Depois de um período de confinamento, a equipa da Tonic App está de volta ao trabalho presencial e a desenvolver o próximo produto, que deverá ser lançado em setembro: a Tonic Desktop. “Vamos lançar a Tonic Desktop para que os médicos possam também, no conforto do computador profissional, utilizar a Tonic sem a necessidade de irem ao smartphone“, explica Daniela Seixas. O produto vai ser lançado primeiro em Portugal e, se o piloto correr bem, será depois colocado no mercado espanhol até ao final do ano.

No fundo, a Tonic Desktop terá ferramentas diferentes da Tonic App, mas mantém o objetivo de ajudar os profissionais de saúde com os diversos conteúdos: “No desktop centramo-nos mais nas ferramentas propriamente clínicas — como calculadoras médicas, árvore de decisão de diagnóstico e tratamento e motores de busca especializados.
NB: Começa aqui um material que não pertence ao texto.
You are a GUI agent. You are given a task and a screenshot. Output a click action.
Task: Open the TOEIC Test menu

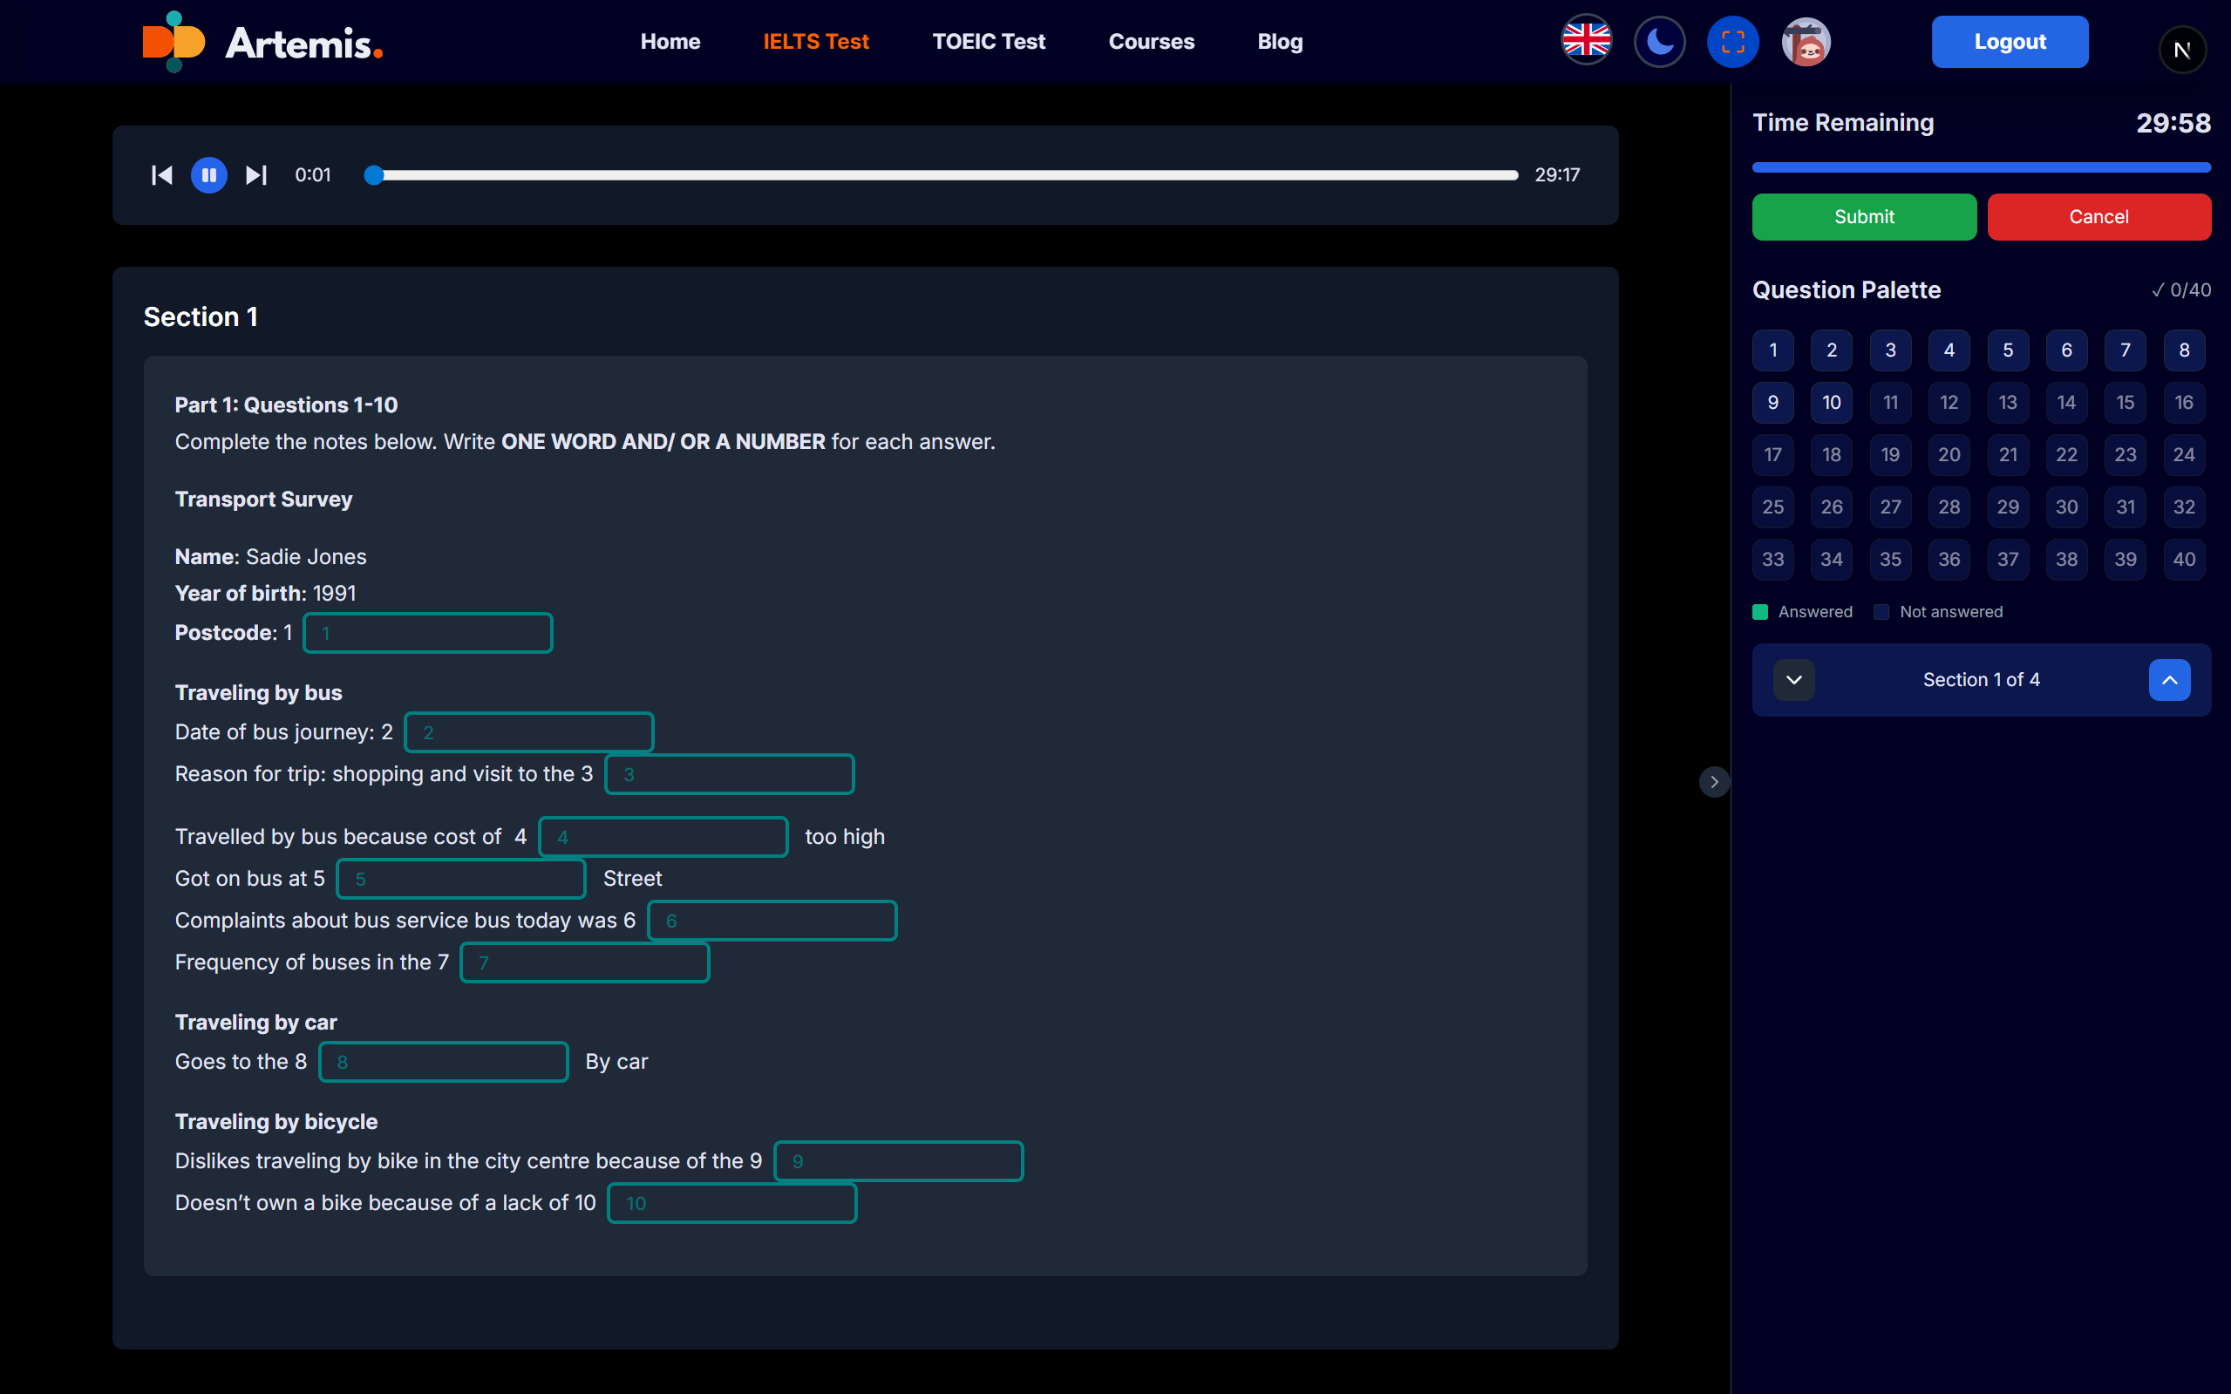(988, 41)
Para a Tonic App temos outros recursos que não são propriamente clínicos, mas que também são de interesse profissional para o médico, como por exemplo a pesquisa de emprego médico e as notícias de saúde que nós resumimos todas as semanas”.

Outra das prioridades que a Tonic App estabeleceu é a expansão para outros mercados europeus. Em junho, a startup entrou em Itália e França e tem visto um crescimento da sua presença em Espanha. Segundo os dados recolhidos pela empresa, em Espanha, onde a taxa de infeção foi o dobro da portuguesa e a taxa de mortalidade aproximadamente cinco vezes superior durante março e abril, “os médicos usaram a aplicação nove vezes mais”. A equipa da Tonic App cresceu também para 16 pessoas, sendo o objetivo crescer para as 20 até ao final do ano e levantar ainda uma ronda de investimento para acelerar a expansão na Europa.